MATERIAL TO PROCESS:

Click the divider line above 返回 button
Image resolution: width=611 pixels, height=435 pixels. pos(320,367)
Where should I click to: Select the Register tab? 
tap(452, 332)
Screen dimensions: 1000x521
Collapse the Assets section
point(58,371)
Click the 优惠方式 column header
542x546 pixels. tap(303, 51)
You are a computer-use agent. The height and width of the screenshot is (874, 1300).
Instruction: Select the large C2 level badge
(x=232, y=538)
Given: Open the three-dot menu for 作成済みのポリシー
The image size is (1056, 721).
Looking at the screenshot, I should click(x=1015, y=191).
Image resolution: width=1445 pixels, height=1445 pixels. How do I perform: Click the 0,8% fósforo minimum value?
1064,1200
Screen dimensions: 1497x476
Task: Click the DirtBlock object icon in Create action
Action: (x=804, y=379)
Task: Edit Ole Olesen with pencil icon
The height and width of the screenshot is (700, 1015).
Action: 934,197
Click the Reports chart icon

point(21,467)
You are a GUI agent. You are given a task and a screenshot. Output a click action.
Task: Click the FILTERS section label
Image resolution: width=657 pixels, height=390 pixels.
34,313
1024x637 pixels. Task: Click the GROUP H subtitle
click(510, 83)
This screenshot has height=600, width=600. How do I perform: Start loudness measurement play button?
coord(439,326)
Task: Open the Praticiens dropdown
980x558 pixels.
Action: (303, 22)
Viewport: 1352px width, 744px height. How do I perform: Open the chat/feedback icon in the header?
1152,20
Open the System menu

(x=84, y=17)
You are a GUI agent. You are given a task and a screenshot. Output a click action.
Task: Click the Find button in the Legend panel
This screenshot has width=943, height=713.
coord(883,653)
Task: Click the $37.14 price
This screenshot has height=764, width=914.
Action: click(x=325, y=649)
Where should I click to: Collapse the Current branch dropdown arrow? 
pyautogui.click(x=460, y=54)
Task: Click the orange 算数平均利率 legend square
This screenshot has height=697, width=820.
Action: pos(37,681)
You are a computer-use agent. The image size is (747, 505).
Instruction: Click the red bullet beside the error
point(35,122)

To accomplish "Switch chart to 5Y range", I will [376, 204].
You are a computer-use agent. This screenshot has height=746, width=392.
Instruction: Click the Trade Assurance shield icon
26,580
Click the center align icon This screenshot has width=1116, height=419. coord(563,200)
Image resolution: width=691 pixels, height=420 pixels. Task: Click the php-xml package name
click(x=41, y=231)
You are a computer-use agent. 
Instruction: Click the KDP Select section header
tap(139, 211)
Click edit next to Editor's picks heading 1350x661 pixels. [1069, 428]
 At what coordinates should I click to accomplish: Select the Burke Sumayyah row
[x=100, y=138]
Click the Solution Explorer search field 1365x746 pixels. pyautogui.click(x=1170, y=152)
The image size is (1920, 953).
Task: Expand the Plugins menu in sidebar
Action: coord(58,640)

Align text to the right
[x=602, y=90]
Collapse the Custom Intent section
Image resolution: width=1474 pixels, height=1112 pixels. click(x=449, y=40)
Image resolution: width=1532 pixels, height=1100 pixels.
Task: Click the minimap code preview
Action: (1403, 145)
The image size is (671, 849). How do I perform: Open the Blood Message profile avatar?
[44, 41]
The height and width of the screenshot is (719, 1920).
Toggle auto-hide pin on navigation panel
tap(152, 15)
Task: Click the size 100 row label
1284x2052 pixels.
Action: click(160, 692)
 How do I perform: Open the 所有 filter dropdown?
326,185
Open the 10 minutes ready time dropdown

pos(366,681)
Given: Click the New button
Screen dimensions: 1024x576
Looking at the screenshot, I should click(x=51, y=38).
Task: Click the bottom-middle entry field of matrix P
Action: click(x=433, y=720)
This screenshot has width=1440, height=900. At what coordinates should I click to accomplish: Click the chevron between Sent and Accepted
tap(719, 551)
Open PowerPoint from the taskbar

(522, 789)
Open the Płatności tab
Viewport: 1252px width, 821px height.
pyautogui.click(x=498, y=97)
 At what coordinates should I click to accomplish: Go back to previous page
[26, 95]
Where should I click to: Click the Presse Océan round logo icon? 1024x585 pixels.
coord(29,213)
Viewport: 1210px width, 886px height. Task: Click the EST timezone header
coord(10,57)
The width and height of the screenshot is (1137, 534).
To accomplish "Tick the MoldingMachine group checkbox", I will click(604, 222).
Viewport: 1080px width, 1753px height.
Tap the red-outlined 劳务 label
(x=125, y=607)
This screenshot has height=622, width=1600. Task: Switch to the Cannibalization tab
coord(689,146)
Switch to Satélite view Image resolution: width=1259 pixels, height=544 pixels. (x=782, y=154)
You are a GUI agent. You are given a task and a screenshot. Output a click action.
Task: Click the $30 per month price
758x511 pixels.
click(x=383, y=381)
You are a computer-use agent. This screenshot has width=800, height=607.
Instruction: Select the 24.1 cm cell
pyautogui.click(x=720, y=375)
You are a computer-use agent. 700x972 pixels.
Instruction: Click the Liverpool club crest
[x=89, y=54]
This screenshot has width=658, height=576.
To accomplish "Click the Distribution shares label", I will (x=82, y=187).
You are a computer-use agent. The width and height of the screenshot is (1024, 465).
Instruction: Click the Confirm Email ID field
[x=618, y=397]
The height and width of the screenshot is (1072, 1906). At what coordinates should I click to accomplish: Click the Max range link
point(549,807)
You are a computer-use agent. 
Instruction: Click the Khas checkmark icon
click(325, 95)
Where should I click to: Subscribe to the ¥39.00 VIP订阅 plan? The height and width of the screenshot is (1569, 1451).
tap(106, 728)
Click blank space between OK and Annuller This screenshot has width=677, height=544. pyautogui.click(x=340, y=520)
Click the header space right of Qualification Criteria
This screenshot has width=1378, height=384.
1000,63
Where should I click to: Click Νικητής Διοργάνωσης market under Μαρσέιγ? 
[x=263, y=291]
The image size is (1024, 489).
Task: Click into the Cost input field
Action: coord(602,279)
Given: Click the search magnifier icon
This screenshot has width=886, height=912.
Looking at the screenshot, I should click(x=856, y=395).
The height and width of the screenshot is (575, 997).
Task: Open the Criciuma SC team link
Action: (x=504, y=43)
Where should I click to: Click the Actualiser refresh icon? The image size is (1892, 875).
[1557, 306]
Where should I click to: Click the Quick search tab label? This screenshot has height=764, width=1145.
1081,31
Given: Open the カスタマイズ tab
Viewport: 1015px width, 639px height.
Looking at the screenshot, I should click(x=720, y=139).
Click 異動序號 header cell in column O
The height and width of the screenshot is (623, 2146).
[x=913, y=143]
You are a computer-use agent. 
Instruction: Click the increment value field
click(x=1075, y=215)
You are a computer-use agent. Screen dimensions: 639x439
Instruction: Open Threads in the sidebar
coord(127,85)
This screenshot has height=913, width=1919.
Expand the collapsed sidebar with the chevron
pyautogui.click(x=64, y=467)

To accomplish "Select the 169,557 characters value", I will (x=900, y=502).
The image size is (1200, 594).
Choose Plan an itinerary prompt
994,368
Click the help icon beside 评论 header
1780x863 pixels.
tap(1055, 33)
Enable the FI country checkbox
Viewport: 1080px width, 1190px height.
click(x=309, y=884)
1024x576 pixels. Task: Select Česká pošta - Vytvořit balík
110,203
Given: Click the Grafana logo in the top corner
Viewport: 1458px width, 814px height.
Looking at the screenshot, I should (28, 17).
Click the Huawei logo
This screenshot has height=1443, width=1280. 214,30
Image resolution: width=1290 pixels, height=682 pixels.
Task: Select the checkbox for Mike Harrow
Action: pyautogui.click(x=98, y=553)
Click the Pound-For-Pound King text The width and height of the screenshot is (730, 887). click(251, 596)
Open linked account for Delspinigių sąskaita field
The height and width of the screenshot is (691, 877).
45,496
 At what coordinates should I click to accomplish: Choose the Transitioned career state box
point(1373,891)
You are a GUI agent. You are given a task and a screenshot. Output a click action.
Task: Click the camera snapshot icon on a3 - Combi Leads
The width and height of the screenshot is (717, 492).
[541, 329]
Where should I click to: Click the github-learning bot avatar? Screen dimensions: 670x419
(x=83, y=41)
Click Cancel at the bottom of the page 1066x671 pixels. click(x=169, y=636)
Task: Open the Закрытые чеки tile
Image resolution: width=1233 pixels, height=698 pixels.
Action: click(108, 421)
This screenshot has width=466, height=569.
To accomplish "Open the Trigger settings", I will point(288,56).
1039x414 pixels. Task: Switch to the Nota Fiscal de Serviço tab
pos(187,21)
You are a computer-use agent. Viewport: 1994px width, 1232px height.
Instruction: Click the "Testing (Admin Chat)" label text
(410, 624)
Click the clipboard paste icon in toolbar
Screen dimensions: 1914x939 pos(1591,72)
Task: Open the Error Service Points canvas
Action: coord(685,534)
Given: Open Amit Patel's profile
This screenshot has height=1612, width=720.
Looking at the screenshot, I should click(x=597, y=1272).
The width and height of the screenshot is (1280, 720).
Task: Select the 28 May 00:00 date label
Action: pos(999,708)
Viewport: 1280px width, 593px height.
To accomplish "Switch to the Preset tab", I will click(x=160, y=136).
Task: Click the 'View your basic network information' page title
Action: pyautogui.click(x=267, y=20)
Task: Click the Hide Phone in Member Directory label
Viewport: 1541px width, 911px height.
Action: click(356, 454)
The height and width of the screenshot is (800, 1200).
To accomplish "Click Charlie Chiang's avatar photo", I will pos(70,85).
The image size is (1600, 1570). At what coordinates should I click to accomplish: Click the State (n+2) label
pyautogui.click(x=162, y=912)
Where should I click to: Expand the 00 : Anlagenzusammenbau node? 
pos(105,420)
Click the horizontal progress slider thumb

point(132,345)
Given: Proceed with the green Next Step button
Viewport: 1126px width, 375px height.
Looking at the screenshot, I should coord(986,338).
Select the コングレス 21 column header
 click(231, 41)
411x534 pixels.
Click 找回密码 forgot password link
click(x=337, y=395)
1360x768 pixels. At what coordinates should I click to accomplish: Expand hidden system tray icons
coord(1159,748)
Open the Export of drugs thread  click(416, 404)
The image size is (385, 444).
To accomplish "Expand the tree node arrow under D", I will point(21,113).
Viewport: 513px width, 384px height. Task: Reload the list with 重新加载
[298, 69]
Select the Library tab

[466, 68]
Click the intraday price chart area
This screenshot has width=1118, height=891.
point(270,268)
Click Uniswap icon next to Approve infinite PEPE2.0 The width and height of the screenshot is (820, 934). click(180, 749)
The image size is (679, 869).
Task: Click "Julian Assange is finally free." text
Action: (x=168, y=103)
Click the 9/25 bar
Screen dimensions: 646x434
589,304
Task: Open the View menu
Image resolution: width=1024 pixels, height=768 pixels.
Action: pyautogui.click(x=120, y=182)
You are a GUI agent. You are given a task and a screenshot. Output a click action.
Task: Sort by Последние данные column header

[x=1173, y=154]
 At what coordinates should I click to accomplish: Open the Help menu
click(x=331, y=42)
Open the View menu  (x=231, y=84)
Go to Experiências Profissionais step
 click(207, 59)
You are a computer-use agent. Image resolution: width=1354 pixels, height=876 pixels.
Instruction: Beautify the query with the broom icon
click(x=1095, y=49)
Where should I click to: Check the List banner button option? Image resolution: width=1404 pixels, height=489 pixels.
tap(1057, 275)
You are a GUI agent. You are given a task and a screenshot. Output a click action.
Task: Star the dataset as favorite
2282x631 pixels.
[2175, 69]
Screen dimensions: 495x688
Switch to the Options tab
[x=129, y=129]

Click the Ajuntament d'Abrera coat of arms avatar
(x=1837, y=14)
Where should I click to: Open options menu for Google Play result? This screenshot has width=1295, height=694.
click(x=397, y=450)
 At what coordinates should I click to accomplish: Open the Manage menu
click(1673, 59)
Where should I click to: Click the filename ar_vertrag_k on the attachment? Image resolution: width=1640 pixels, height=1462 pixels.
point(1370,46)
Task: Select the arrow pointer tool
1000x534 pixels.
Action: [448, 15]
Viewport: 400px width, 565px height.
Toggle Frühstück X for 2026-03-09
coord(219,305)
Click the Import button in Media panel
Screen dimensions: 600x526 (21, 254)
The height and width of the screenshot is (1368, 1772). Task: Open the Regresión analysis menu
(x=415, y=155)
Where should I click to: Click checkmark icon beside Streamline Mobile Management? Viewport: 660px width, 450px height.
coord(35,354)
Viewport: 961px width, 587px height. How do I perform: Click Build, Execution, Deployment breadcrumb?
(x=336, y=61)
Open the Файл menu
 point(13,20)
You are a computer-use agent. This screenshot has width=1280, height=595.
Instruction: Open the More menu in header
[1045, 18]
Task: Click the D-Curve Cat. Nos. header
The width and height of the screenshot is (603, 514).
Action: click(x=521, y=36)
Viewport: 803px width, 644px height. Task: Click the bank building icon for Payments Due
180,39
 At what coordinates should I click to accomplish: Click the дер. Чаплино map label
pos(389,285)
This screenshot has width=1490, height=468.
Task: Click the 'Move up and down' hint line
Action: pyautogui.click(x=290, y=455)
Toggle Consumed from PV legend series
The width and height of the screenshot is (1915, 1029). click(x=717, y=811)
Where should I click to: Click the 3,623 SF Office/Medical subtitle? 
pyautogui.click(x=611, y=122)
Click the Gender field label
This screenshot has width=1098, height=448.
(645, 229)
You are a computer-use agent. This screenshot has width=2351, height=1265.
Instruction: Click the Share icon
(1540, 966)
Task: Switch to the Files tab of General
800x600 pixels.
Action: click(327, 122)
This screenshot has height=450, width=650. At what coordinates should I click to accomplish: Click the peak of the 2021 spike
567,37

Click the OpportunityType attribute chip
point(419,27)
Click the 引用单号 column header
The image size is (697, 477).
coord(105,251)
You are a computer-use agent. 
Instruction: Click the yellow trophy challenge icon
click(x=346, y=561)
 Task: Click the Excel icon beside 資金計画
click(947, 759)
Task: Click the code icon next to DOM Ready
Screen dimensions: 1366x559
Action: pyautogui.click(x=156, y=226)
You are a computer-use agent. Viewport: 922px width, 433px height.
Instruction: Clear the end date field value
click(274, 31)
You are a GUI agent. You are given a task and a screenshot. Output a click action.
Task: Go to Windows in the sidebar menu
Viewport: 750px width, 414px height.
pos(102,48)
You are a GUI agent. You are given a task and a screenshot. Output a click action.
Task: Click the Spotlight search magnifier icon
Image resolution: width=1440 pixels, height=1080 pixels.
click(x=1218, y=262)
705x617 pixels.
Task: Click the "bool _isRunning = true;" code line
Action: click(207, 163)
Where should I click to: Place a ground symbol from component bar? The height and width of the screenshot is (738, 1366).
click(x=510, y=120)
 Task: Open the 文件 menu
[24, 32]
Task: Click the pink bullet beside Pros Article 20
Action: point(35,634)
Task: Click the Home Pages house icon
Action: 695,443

WORK TO COMPLETE: Scan the records above. Return every line with "magnifier" in it.

FINISHED TASK:
Given: Click the search magnifier icon
Task: Click the Spotlight search magnifier icon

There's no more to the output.